WHAT YOU SHOULD DO => Write out the entries once more, exactly as they appear.

Collected data =>
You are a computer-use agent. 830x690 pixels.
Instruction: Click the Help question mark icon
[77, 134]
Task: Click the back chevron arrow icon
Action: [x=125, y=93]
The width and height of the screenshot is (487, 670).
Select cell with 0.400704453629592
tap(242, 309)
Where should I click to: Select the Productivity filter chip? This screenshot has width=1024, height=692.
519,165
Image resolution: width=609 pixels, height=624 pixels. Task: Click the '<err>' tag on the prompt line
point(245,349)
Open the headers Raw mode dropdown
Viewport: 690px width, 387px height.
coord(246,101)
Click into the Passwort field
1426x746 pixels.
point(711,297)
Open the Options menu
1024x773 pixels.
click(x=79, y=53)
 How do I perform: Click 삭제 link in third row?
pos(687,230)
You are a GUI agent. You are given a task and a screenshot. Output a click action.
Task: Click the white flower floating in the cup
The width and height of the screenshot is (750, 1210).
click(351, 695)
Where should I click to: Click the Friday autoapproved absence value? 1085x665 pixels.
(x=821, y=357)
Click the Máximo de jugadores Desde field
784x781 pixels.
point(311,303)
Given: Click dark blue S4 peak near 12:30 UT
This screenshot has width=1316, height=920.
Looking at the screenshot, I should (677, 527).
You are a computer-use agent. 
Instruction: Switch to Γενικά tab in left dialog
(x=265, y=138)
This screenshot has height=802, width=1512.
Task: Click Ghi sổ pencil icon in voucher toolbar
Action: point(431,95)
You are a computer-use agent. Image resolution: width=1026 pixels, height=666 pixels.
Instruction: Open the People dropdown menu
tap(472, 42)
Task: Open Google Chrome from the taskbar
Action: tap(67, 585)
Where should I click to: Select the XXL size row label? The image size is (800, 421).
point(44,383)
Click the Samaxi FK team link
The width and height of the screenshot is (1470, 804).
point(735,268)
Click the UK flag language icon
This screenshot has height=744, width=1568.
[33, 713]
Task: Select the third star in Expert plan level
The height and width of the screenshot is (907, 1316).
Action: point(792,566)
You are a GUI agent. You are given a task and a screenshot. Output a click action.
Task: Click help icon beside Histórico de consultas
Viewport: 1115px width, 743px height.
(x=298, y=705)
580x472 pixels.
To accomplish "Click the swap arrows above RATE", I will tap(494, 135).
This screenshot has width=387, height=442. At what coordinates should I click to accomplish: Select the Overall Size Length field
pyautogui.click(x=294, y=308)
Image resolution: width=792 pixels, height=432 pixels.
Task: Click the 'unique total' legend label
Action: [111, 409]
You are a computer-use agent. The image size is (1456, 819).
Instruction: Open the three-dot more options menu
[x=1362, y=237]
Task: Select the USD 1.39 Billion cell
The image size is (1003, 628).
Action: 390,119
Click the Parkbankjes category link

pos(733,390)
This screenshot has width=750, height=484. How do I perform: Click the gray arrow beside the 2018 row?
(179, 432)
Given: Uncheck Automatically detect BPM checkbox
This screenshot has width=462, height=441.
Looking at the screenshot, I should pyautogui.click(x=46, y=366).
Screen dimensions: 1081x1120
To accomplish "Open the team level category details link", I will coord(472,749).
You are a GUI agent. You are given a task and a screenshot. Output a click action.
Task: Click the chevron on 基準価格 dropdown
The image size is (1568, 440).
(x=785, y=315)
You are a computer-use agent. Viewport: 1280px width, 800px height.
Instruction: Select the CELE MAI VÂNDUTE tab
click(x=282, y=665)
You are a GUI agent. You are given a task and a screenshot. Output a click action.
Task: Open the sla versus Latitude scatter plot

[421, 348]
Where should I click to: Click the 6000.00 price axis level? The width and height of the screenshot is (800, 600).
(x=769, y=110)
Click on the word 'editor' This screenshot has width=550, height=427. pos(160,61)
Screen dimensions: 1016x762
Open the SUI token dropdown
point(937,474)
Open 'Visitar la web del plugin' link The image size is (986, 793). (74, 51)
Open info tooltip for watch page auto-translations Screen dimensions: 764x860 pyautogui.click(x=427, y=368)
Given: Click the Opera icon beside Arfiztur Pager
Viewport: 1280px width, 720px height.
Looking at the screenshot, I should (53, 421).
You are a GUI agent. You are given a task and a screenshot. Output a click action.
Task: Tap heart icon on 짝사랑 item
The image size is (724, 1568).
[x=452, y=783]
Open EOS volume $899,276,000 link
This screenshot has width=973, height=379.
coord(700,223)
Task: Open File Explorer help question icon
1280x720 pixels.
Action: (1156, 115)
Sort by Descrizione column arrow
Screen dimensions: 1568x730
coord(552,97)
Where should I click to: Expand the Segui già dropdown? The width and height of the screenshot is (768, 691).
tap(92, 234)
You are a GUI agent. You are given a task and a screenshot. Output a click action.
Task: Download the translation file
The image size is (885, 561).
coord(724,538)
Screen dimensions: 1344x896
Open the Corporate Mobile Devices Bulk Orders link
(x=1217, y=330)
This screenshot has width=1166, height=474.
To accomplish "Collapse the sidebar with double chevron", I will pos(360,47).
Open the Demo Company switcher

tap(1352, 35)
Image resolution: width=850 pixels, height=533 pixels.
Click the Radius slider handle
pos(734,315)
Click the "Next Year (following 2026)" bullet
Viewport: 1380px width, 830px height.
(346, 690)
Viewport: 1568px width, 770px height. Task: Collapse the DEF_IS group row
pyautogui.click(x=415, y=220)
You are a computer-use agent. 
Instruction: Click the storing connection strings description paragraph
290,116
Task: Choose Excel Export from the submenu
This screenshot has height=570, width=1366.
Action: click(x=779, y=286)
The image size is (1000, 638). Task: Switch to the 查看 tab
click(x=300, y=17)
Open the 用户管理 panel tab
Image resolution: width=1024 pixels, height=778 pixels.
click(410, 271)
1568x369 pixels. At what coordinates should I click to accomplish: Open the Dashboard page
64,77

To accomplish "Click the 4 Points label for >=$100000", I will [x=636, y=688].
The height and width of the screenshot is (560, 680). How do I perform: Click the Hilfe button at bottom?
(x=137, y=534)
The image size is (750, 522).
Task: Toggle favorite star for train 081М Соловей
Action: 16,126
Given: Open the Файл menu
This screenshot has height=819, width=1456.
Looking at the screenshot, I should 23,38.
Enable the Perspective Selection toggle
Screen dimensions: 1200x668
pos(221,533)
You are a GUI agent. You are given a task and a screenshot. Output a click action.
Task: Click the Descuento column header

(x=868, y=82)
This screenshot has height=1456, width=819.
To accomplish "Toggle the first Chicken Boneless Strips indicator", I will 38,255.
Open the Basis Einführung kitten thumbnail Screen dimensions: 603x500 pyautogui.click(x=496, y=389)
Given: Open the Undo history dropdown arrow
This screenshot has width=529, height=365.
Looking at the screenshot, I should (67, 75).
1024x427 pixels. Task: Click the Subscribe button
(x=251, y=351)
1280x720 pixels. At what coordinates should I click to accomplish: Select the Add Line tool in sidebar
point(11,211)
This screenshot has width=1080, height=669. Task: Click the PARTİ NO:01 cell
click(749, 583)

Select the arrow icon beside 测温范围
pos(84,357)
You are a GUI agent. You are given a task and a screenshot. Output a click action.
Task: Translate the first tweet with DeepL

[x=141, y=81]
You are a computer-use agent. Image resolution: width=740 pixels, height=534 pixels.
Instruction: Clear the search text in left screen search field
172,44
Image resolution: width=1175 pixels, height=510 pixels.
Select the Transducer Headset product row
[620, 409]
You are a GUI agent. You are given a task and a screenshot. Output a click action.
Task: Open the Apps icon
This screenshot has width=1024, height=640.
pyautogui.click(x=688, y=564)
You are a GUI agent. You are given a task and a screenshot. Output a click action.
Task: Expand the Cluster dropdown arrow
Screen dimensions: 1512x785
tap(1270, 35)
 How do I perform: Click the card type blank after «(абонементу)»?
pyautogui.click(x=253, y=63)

TASK SOLUTION =>
You are a computer-use agent. 830x690 pixels.
Instruction: Click the Help question mark icon
[77, 134]
Task: Click the back chevron arrow icon
Action: [x=125, y=93]
The width and height of the screenshot is (487, 670).
Select cell with 0.400704453629592
tap(242, 309)
Where should I click to: Select the Productivity filter chip? This screenshot has width=1024, height=692.
519,165
Image resolution: width=609 pixels, height=624 pixels. Task: Click the '<err>' tag on the prompt line
point(245,349)
Open the headers Raw mode dropdown
Viewport: 690px width, 387px height.
coord(246,101)
Click into the Passwort field
1426x746 pixels.
point(711,297)
Open the Options menu
1024x773 pixels.
click(x=79, y=53)
 How do I perform: Click 삭제 link in third row?
pos(687,230)
You are a GUI agent. You are given a task and a screenshot. Output a click action.
Task: Click the white flower floating in the cup
The width and height of the screenshot is (750, 1210).
click(351, 695)
Where should I click to: Click the Friday autoapproved absence value? 1085x665 pixels.
(x=821, y=357)
Click the Máximo de jugadores Desde field
784x781 pixels.
point(311,303)
Given: Click dark blue S4 peak near 12:30 UT
This screenshot has width=1316, height=920.
Looking at the screenshot, I should (677, 527).
You are a computer-use agent. 
Instruction: Switch to Γενικά tab in left dialog
(x=265, y=138)
This screenshot has height=802, width=1512.
Task: Click Ghi sổ pencil icon in voucher toolbar
Action: point(431,95)
You are a computer-use agent. Image resolution: width=1026 pixels, height=666 pixels.
Instruction: Open the People dropdown menu
tap(472, 42)
Task: Open Google Chrome from the taskbar
Action: tap(67, 585)
Where should I click to: Select the XXL size row label? The image size is (800, 421).
point(44,383)
Click the Samaxi FK team link
The width and height of the screenshot is (1470, 804).
point(735,268)
Click the UK flag language icon
This screenshot has height=744, width=1568.
[33, 713]
Task: Select the third star in Expert plan level
The height and width of the screenshot is (907, 1316).
Action: point(792,566)
You are a GUI agent. You are given a task and a screenshot. Output a click action.
Task: Click help icon beside Histórico de consultas
Viewport: 1115px width, 743px height.
(x=298, y=705)
580x472 pixels.
To accomplish "Click the swap arrows above RATE", I will tap(494, 135).
This screenshot has width=387, height=442. At what coordinates should I click to accomplish: Select the Overall Size Length field
pyautogui.click(x=294, y=308)
Image resolution: width=792 pixels, height=432 pixels.
Task: Click the 'unique total' legend label
Action: [111, 409]
You are a computer-use agent. The image size is (1456, 819).
Instruction: Open the three-dot more options menu
[x=1362, y=237]
Task: Select the USD 1.39 Billion cell
The image size is (1003, 628).
Action: 390,119
Click the Parkbankjes category link

pos(733,390)
This screenshot has width=750, height=484. How do I perform: Click the gray arrow beside the 2018 row?
(179, 432)
Given: Uncheck Automatically detect BPM checkbox
This screenshot has width=462, height=441.
Looking at the screenshot, I should pyautogui.click(x=46, y=366).
Screen dimensions: 1081x1120
To accomplish "Open the team level category details link", I will coord(472,749).
You are a GUI agent. You are given a task and a screenshot. Output a click action.
Task: Click the chevron on 基準価格 dropdown
The image size is (1568, 440).
(x=785, y=315)
You are a computer-use agent. Viewport: 1280px width, 800px height.
Instruction: Select the CELE MAI VÂNDUTE tab
click(x=282, y=665)
You are a GUI agent. You are given a task and a screenshot. Output a click action.
Task: Open the sla versus Latitude scatter plot

[421, 348]
Where should I click to: Click the 6000.00 price axis level? The width and height of the screenshot is (800, 600).
(x=769, y=110)
Click on the word 'editor' This screenshot has width=550, height=427. pos(160,61)
Screen dimensions: 1016x762
Open the SUI token dropdown
point(937,474)
Open 'Visitar la web del plugin' link The image size is (986, 793). (74, 51)
Open info tooltip for watch page auto-translations Screen dimensions: 764x860 pyautogui.click(x=427, y=368)
Given: Click the Opera icon beside Arfiztur Pager
Viewport: 1280px width, 720px height.
Looking at the screenshot, I should (53, 421).
You are a GUI agent. You are given a task and a screenshot. Output a click action.
Task: Tap heart icon on 짝사랑 item
The image size is (724, 1568).
[x=452, y=783]
Open EOS volume $899,276,000 link
This screenshot has width=973, height=379.
coord(700,223)
Task: Open File Explorer help question icon
1280x720 pixels.
Action: (1156, 115)
Sort by Descrizione column arrow
Screen dimensions: 1568x730
coord(552,97)
Where should I click to: Expand the Segui già dropdown? The width and height of the screenshot is (768, 691).
tap(92, 234)
You are a GUI agent. You are given a task and a screenshot. Output a click action.
Task: Download the translation file
The image size is (885, 561).
coord(724,538)
Screen dimensions: 1344x896
Open the Corporate Mobile Devices Bulk Orders link
(x=1217, y=330)
This screenshot has width=1166, height=474.
To accomplish "Collapse the sidebar with double chevron", I will pos(360,47).
Open the Demo Company switcher

tap(1352, 35)
Image resolution: width=850 pixels, height=533 pixels.
Click the Radius slider handle
pos(734,315)
Click the "Next Year (following 2026)" bullet
Viewport: 1380px width, 830px height.
(346, 690)
Viewport: 1568px width, 770px height. Task: Collapse the DEF_IS group row
pyautogui.click(x=415, y=220)
You are a computer-use agent. 
Instruction: Click the storing connection strings description paragraph
290,116
Task: Choose Excel Export from the submenu
This screenshot has height=570, width=1366.
Action: click(x=779, y=286)
The image size is (1000, 638). Task: Switch to the 查看 tab
click(x=300, y=17)
Open the 用户管理 panel tab
Image resolution: width=1024 pixels, height=778 pixels.
click(410, 271)
1568x369 pixels. At what coordinates should I click to accomplish: Open the Dashboard page
64,77

To accomplish "Click the 4 Points label for >=$100000", I will [x=636, y=688].
The height and width of the screenshot is (560, 680). How do I perform: Click the Hilfe button at bottom?
(x=137, y=534)
The image size is (750, 522).
Task: Toggle favorite star for train 081М Соловей
Action: 16,126
Given: Open the Файл menu
This screenshot has height=819, width=1456.
Looking at the screenshot, I should 23,38.
Enable the Perspective Selection toggle
Screen dimensions: 1200x668
pos(221,533)
You are a GUI agent. You are given a task and a screenshot. Output a click action.
Task: Click the Descuento column header

(x=868, y=82)
This screenshot has height=1456, width=819.
To accomplish "Toggle the first Chicken Boneless Strips indicator", I will 38,255.
Open the Basis Einführung kitten thumbnail Screen dimensions: 603x500 pyautogui.click(x=496, y=389)
Given: Open the Undo history dropdown arrow
This screenshot has width=529, height=365.
Looking at the screenshot, I should (67, 75).
1024x427 pixels. Task: Click the Subscribe button
(x=251, y=351)
1280x720 pixels. At what coordinates should I click to accomplish: Select the Add Line tool in sidebar
point(11,211)
This screenshot has width=1080, height=669. Task: Click the PARTİ NO:01 cell
click(749, 583)

Select the arrow icon beside 测温范围
pos(84,357)
You are a GUI agent. You are given a task and a screenshot. Output a click action.
Task: Translate the first tweet with DeepL

[x=141, y=81]
You are a computer-use agent. Image resolution: width=740 pixels, height=534 pixels.
Instruction: Clear the search text in left screen search field
172,44
Image resolution: width=1175 pixels, height=510 pixels.
Select the Transducer Headset product row
[620, 409]
You are a GUI agent. You are given a task and a screenshot. Output a click action.
Task: Open the Apps icon
This screenshot has width=1024, height=640.
pyautogui.click(x=688, y=564)
You are a GUI agent. You are given a task and a screenshot. Output a click action.
Task: Expand the Cluster dropdown arrow
Screen dimensions: 1512x785
tap(1270, 35)
 How do I perform: Click the card type blank after «(абонементу)»?
pyautogui.click(x=253, y=63)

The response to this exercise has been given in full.